■ Work to be completed: Among the records below, which lines contain the string "column"? Report them.
.....
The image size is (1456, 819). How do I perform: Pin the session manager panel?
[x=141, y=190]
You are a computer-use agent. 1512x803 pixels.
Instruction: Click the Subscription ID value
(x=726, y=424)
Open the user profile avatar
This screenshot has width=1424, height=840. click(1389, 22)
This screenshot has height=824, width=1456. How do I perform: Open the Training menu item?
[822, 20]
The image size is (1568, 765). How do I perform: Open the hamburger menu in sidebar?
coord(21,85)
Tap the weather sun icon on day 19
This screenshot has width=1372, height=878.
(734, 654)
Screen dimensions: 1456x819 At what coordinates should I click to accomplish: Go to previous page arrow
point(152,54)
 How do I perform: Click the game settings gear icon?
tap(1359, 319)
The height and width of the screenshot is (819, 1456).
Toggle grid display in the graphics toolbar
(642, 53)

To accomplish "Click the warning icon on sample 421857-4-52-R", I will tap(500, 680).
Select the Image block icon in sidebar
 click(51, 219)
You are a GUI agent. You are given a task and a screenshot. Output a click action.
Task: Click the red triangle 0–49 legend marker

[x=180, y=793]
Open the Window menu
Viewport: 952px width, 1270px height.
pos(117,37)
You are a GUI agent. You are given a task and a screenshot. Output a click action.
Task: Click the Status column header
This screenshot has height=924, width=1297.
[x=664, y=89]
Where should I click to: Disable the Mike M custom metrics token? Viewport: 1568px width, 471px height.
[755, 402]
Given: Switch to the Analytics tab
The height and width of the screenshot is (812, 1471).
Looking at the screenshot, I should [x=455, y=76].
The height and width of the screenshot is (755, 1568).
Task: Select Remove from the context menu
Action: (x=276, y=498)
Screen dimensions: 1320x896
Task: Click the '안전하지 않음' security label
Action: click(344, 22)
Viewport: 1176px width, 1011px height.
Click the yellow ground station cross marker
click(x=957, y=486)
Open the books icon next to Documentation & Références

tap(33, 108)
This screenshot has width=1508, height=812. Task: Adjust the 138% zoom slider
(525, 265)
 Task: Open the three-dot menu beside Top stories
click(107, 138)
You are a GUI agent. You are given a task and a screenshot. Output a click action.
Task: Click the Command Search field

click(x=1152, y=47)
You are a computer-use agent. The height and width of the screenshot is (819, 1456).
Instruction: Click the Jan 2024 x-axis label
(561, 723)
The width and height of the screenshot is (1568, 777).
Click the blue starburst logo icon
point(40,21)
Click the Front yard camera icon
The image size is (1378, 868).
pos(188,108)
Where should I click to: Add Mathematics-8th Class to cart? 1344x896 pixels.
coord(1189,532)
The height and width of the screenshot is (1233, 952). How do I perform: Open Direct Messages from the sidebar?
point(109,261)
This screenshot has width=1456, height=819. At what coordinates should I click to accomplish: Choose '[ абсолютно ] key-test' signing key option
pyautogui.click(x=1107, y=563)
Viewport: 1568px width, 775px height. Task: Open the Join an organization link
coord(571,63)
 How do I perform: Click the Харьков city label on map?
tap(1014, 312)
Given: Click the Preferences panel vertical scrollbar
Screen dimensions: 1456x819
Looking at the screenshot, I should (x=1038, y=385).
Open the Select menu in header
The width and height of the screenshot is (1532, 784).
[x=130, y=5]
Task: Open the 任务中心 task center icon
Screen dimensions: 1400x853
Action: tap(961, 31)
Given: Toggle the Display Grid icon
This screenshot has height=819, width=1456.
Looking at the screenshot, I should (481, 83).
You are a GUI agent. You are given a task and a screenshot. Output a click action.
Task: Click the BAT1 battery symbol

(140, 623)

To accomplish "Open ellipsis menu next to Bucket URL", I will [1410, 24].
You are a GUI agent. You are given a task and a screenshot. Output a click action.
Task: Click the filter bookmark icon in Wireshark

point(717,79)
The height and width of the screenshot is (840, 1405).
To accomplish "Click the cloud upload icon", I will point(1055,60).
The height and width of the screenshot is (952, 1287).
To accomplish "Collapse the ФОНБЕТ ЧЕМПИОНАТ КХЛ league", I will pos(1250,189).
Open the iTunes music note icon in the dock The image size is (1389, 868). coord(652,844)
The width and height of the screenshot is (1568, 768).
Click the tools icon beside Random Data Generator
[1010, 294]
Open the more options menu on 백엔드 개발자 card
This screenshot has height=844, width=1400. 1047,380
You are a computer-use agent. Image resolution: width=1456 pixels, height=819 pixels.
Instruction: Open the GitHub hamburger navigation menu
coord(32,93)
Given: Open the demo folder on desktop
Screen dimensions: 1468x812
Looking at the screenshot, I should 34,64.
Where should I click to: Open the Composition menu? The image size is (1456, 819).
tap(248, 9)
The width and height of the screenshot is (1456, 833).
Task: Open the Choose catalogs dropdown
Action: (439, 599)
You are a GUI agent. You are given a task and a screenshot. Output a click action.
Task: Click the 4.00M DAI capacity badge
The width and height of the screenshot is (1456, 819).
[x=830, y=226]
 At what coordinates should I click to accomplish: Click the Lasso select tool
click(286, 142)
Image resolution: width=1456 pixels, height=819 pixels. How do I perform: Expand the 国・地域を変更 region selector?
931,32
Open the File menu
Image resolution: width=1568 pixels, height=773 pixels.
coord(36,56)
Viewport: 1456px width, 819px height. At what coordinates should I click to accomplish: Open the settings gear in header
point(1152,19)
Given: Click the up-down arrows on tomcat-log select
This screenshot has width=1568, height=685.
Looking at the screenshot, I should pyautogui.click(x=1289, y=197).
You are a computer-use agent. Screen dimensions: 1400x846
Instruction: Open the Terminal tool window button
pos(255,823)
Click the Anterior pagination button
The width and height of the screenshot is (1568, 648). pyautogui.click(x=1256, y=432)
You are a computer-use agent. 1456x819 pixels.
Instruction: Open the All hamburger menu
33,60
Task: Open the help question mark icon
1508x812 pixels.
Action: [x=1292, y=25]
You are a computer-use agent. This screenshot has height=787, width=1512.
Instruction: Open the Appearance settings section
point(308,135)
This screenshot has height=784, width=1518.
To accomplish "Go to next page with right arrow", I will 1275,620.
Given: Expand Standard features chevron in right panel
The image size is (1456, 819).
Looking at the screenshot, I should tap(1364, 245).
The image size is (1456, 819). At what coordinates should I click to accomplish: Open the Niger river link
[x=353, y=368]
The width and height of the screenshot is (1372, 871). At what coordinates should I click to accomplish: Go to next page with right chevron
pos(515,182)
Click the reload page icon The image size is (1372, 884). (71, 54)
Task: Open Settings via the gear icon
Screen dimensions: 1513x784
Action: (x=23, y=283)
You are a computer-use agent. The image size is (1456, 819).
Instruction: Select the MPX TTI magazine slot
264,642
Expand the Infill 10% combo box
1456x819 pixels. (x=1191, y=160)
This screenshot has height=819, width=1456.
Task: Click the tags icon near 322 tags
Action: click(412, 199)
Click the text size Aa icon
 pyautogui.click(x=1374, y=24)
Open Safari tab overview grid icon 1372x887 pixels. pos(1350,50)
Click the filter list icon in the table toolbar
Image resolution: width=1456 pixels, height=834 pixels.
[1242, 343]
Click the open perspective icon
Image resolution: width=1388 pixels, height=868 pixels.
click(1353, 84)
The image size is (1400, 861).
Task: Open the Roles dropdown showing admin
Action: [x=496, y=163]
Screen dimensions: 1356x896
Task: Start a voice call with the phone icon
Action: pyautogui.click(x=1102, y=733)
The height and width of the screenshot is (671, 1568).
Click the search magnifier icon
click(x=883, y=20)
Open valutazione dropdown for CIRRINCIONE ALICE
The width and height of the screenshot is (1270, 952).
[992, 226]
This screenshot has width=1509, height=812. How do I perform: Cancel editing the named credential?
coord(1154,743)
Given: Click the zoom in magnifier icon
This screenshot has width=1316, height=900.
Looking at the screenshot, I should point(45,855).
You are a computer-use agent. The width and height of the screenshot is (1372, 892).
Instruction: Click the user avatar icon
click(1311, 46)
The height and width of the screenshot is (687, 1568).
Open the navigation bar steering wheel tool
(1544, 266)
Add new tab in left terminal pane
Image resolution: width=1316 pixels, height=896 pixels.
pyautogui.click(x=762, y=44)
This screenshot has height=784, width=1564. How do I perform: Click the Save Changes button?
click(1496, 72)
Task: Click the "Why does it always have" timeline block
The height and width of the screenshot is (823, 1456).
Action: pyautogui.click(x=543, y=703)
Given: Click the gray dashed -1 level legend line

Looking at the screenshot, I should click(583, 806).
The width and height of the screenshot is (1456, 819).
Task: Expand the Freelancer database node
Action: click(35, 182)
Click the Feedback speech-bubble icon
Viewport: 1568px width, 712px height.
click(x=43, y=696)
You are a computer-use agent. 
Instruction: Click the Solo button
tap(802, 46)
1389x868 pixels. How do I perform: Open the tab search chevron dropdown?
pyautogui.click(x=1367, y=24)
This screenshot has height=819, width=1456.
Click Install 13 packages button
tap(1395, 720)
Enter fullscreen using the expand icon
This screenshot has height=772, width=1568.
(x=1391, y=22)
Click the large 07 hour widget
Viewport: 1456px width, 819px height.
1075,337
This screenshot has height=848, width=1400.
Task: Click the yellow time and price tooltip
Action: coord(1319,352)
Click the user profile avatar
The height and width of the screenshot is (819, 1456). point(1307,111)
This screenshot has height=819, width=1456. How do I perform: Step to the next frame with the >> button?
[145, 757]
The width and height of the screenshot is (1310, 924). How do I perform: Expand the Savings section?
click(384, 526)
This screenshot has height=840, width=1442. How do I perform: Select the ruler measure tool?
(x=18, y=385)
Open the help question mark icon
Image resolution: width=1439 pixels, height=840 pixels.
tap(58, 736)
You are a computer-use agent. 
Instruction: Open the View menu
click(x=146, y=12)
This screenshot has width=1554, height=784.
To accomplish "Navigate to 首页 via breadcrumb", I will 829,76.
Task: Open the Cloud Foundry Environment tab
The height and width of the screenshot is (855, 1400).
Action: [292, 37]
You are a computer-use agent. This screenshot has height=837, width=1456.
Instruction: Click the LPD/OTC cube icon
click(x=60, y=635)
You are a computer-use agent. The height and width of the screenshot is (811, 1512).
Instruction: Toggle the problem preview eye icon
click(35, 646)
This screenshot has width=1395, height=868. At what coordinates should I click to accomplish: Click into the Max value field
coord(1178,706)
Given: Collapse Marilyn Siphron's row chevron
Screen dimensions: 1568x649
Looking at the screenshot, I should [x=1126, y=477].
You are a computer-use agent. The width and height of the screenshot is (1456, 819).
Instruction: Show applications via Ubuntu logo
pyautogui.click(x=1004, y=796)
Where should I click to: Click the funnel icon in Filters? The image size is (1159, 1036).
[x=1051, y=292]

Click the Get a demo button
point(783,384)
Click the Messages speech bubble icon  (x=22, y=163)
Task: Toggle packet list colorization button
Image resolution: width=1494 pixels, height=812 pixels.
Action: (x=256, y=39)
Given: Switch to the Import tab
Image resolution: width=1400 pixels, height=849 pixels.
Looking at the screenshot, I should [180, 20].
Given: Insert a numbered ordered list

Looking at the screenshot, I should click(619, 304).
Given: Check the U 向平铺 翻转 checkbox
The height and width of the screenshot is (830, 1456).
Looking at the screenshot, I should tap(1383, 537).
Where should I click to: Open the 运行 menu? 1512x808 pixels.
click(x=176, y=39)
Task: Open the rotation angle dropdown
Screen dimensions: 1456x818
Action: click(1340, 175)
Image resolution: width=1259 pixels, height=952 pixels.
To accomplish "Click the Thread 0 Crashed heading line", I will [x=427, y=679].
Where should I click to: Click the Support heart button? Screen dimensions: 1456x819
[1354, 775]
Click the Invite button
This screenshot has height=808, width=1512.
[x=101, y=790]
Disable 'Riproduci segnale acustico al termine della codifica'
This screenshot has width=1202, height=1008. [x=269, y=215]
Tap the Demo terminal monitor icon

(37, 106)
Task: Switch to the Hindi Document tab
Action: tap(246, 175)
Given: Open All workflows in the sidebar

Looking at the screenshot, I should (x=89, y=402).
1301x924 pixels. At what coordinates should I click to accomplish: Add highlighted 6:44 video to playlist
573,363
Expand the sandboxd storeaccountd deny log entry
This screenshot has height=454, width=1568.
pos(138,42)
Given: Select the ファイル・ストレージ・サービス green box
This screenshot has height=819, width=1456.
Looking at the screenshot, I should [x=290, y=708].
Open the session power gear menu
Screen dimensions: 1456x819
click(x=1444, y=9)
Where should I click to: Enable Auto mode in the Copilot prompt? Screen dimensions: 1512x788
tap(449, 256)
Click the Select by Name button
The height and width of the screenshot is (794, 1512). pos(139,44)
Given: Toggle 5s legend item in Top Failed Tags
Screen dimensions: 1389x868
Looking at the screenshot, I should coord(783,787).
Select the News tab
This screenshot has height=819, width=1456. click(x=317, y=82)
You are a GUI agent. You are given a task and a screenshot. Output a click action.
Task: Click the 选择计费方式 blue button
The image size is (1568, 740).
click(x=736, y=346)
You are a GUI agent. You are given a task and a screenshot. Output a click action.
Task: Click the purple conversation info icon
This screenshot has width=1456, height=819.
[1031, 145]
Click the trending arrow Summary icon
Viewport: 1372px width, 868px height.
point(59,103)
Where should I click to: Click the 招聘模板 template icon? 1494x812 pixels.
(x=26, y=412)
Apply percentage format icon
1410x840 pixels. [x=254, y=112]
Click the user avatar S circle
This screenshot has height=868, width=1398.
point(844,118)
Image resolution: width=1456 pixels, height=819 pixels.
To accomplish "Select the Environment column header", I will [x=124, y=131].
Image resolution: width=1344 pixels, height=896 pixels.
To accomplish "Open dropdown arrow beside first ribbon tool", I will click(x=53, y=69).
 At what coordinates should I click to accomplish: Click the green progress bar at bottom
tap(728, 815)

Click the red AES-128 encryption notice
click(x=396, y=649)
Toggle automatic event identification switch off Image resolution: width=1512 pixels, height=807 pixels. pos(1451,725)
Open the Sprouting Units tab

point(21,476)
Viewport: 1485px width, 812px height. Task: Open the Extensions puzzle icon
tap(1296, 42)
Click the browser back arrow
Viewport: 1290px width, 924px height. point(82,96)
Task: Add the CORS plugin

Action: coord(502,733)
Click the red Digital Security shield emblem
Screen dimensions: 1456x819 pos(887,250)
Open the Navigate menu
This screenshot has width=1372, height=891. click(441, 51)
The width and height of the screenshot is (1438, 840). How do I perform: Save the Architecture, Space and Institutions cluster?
.....
■ Task output:
Task: Click the Status column header
To accomplish "Select the Environment column header", I will [x=124, y=131].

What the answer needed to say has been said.